The Chindits were a Special Force brought together during World War 2 to fight behind Japanese lines in Burma. They took part in two missions - Operation Loincloth in 1943 ( the back drop for the Burma chapters in Sacred Mountain), and Operation Thursday in 1944. Their objective was to disrupt enemy supply routes, divert Japanese troops from the front lines and destroy infrastructure.
They suffered great hardship; disease, starvation and enemy action took a great toll. Of the 3,000 men who marched into Burma on Loincloth in February 1943, 818 were killed, captured or died of disease. Over 600 more had to be invalided out of active service due to their health.
They travelled on foot through the jungle, relying on air drops for their supplies, supplemented by food they could buy off local villages. Their retreat back to India at the end of Loincloth in 1943 is one of the most harrowing episodes of the war: starving, weak, tormented by tropical sores, harried by the Japanese, the columns had to split up to avoid detection and find enough food. Many men did not make it back, and they knew that if they became too weak the orders were for them to be left for the Japanese to pick up.

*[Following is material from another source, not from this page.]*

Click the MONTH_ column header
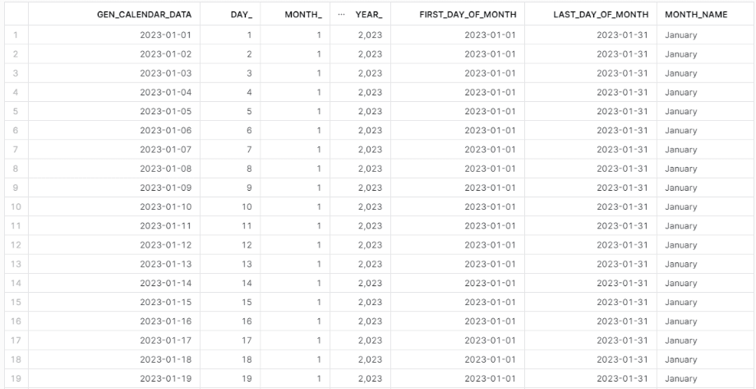Viewport: 756px width, 389px height. (303, 15)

For Operation Loincloth the men were drawn from several sources, including the 13th Battalion, the Kings Liverpool Regiment ( a battalion of older recruits who were not meant to see frontline service) and the 3rd Battalion, the 2nd Gurkha Rifles, a unit of newly recruited Nepalese Gurkhas. It is with the latter that the story is set.
The authors old school headmaster Philip Stibbe was a Chindit on Operation Loincloth, injured during the retreat and taken prisoner of war, he spend the rest of the war in Rangoon jail. His book Return via Rangoon gives a detailed and harrowing insight into life for the Chindits.